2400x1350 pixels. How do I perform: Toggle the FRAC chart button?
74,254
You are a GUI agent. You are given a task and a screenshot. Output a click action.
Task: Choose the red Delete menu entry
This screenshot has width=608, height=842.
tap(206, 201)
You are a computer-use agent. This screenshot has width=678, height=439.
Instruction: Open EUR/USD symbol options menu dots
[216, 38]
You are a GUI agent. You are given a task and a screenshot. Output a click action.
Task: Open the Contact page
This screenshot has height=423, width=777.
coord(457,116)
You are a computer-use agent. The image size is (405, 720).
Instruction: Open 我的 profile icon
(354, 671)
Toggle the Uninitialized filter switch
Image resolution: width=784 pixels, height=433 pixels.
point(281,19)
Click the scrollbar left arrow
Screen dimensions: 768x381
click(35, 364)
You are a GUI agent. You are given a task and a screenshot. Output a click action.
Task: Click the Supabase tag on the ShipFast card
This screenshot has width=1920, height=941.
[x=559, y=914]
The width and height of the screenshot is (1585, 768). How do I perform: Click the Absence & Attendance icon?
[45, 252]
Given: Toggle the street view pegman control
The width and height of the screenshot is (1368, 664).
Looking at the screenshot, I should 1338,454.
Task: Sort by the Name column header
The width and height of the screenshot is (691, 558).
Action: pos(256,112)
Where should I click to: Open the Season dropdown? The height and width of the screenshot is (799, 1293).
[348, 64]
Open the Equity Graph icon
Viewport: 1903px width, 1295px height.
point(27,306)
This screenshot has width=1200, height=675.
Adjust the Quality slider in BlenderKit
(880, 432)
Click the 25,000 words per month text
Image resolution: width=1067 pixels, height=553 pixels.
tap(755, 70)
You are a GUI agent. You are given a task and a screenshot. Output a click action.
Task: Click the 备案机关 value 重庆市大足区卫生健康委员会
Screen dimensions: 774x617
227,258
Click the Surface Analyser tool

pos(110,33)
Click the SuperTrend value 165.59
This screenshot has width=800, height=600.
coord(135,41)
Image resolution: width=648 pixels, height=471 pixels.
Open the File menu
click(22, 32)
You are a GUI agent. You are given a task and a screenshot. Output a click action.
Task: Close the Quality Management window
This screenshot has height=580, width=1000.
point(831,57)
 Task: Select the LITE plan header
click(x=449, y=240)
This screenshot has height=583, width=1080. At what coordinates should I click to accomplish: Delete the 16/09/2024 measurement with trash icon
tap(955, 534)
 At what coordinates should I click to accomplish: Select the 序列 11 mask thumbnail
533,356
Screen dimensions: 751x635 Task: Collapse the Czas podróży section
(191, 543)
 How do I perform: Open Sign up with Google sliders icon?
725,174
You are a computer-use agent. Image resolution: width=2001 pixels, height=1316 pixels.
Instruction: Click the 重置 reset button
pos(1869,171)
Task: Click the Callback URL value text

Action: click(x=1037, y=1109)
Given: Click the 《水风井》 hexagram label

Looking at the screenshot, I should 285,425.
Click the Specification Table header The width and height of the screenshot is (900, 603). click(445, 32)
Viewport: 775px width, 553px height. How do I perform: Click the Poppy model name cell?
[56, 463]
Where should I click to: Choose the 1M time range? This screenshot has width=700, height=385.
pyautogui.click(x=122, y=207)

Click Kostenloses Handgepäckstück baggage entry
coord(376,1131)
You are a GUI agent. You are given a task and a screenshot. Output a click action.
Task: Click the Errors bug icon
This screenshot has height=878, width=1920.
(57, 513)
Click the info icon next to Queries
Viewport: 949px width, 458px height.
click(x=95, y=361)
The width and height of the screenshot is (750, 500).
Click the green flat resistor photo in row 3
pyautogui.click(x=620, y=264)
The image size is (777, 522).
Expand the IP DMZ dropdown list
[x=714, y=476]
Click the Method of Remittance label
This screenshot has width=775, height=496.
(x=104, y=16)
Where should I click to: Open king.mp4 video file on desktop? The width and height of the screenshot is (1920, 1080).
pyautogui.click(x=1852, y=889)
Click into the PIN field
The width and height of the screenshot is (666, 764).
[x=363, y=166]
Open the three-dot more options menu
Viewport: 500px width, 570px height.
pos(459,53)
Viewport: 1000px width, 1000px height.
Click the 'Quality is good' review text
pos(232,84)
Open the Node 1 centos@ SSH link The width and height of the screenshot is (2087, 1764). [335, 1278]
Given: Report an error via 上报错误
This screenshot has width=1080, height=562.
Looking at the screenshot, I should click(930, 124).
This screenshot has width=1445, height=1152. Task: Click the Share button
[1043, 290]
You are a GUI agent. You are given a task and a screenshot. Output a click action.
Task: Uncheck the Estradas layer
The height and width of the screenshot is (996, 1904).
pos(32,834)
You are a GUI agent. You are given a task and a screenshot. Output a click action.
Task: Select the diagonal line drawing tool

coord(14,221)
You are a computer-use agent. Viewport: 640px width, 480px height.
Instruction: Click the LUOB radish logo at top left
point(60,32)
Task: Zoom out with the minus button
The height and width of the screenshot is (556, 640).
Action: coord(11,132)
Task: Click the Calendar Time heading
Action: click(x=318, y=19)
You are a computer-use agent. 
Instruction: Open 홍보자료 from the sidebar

-------------------------

WHAT IS BEING ASKED - Starting with the line containing "Viewport: 1000px width, 1000px height." and going on through the line containing "Looking at the screenshot, I should click(930, 124).", change "review text" to "comment text" and give those lines again with nothing else altered.

TASK RESPONSE -
Viewport: 1000px width, 1000px height.
Click the 'Quality is good' comment text
pos(232,84)
Open the Node 1 centos@ SSH link The width and height of the screenshot is (2087, 1764). [335, 1278]
Given: Report an error via 上报错误
This screenshot has width=1080, height=562.
Looking at the screenshot, I should click(930, 124).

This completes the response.